Cada vez que recorro una de esas calles flanqueadas de mujeres que se prostituyen, o que paso por la carretera frente a uno de esos lóbregos y decadentes clubes de alterne que tanto han proliferado en los últimos tiempos, siento una profunda decepción. Y siempre me hago la misma pregunta: ¿por qué, si es sabido por todos que la mayoría de esas mujeres han llegado engañadas, amenazadas, atadas a deudas que difícilmente podrán pagar, las autoridades no hacen algo para ayudarlas? ¿Por qué nosotros, la sociedad civil, no sumamos fuerzas para que estas personas, que no están en el otro extremo del mundo sino en la periferia de nuestras ciudades, dejen de ser explotadas?

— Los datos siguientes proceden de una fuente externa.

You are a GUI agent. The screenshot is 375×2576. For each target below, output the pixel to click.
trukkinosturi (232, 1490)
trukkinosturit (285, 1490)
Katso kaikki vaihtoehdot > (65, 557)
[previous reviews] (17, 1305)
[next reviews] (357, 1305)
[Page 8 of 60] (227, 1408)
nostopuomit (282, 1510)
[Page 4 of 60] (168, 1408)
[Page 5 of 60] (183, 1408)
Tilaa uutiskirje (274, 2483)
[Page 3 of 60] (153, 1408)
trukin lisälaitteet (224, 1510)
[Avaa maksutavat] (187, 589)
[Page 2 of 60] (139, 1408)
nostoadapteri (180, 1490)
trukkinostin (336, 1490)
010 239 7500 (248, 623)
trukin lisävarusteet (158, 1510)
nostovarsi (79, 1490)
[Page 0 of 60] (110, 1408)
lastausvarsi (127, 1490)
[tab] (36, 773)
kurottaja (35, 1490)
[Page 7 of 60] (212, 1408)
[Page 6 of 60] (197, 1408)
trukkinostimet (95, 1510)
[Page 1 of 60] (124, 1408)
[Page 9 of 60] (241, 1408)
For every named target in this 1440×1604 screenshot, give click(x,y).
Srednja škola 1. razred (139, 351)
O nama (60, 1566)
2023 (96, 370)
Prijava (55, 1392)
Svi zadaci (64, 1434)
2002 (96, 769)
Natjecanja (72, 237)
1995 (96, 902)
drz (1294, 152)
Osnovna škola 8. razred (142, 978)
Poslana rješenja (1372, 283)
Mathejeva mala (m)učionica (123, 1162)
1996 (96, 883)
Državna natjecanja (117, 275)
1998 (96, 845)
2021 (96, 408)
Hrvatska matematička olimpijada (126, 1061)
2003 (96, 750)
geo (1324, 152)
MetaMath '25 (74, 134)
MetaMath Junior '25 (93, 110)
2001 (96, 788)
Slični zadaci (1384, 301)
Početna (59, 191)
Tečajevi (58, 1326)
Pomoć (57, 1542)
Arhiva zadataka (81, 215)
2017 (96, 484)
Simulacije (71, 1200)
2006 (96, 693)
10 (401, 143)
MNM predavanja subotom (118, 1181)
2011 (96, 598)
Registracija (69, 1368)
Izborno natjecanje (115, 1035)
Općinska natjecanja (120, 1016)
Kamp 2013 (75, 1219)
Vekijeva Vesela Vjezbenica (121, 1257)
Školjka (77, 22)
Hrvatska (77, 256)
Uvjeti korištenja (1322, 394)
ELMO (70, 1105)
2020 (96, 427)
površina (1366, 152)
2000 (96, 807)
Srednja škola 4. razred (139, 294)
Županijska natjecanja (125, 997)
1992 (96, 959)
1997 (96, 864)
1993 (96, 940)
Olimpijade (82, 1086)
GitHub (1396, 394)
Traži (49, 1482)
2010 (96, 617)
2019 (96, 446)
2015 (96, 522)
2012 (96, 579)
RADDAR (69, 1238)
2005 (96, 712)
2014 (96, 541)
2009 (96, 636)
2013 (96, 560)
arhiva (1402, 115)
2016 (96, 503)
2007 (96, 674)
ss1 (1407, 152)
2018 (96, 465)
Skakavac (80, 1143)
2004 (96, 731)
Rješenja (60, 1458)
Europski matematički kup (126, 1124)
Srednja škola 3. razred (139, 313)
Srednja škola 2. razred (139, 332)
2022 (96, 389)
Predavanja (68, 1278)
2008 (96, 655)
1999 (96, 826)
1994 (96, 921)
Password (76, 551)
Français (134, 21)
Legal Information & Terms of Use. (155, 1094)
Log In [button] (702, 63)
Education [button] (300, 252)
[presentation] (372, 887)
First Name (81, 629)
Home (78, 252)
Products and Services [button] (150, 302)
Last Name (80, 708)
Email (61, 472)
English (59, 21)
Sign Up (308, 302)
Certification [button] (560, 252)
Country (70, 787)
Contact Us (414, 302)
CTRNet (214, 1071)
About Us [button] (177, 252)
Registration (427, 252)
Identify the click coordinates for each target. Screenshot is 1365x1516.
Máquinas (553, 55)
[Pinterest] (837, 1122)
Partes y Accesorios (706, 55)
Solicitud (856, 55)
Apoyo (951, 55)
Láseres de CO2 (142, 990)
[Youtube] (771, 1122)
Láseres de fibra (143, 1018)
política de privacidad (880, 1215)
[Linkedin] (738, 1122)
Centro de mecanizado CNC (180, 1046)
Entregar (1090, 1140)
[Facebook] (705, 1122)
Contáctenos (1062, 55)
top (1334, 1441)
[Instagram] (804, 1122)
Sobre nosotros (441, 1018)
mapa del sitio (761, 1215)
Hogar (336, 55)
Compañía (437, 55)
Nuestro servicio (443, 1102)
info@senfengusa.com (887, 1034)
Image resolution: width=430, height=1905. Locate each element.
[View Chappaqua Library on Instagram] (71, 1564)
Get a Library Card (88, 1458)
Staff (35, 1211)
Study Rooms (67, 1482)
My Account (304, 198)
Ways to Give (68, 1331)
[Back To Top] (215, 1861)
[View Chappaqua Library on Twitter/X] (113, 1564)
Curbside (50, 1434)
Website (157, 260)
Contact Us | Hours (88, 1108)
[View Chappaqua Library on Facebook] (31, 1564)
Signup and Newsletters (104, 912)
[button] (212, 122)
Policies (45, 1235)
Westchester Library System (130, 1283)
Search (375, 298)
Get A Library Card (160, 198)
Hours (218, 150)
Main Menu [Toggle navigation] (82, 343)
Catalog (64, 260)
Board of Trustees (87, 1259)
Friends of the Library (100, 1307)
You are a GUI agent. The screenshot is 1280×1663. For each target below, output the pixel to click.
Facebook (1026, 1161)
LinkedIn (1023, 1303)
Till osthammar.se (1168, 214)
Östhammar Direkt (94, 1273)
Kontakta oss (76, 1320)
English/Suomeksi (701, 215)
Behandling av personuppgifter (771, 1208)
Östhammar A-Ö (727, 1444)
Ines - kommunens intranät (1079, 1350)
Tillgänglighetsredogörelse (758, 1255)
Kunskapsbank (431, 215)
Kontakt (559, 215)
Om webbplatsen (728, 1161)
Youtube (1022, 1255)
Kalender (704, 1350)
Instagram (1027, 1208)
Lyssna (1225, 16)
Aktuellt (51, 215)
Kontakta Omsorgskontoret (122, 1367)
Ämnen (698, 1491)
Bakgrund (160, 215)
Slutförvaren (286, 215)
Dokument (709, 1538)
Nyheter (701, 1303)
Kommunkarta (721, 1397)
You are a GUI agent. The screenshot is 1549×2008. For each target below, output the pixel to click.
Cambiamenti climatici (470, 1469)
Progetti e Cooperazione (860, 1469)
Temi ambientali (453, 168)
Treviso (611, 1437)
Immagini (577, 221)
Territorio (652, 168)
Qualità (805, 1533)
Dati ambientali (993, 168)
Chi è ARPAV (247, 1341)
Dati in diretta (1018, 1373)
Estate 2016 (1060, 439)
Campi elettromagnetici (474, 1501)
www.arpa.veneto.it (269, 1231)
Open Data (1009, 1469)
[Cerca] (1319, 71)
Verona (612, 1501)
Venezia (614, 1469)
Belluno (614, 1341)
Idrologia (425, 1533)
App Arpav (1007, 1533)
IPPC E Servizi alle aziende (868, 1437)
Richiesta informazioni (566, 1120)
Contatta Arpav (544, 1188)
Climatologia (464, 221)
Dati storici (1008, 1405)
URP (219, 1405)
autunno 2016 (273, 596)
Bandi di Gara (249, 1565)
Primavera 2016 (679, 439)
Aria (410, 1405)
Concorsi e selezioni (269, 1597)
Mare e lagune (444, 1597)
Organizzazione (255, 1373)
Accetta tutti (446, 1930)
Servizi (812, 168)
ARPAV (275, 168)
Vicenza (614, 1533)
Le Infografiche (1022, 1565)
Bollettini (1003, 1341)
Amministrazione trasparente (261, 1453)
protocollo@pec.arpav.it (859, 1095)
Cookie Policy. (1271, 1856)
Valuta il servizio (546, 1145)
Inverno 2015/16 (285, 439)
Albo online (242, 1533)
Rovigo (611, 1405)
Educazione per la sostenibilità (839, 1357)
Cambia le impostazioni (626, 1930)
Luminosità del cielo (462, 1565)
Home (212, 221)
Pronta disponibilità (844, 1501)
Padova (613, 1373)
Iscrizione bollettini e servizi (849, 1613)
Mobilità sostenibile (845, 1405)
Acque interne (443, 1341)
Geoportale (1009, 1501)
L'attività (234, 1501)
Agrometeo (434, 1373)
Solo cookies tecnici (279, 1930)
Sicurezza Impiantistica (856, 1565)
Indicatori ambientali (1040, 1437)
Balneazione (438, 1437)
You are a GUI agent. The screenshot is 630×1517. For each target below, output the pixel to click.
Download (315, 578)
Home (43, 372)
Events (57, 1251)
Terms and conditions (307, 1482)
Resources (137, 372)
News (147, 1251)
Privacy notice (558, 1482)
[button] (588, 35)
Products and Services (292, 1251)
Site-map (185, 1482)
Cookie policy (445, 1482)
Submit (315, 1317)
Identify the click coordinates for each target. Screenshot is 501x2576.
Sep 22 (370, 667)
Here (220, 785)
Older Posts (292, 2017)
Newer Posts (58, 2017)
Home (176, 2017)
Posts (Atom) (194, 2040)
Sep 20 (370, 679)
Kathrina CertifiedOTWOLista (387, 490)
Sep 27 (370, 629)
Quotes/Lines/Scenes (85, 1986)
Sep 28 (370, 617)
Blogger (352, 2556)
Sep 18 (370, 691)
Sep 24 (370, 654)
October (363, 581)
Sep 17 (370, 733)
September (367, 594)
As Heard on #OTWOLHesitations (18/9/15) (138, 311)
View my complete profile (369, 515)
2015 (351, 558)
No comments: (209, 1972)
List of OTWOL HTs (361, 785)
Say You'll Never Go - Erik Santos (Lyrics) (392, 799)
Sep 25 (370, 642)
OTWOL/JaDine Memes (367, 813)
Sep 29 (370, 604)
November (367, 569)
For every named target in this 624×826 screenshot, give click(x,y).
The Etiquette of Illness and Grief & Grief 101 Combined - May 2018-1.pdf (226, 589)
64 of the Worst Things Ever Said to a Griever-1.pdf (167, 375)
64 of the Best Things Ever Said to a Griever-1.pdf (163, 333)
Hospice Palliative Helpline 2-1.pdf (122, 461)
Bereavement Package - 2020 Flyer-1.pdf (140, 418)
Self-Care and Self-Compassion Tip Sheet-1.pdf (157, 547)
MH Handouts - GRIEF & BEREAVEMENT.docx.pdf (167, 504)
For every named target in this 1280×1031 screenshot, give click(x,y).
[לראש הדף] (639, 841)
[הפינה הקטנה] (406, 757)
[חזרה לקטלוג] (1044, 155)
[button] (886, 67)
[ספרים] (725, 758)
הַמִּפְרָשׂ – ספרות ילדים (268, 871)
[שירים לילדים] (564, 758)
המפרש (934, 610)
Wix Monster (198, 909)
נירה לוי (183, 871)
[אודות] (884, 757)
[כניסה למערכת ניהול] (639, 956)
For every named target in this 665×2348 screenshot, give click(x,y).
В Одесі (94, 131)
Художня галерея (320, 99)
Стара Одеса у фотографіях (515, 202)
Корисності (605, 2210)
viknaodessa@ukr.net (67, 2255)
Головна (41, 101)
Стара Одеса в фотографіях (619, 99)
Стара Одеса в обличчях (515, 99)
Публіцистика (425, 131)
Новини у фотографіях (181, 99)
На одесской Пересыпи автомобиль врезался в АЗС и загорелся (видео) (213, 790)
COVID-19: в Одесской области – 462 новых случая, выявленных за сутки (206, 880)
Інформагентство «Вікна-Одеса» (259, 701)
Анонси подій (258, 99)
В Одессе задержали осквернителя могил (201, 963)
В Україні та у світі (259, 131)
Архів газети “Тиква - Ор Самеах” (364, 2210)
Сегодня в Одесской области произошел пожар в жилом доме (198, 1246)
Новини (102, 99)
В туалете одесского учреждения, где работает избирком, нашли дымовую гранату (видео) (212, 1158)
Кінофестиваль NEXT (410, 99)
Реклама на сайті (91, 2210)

Las respuestas a estas preguntas me las da Lorena Pajares, fundadora de AFESIP en España, organización que desde 2003 lucha contra la prostitución y el tráfico ilegal de niñas y mujeres.

Lorena me recibe en su oficina. Un sobrio despacho cuyas paredes están cubiertas de carteles de campañas por los derechos de la mujer. Me llama la atención un afiche en el que se lee: “Cada año cuatro millones de mujeres son vendidas como esclavas. Posiciónate contra la esclavitud del siglo XXI”.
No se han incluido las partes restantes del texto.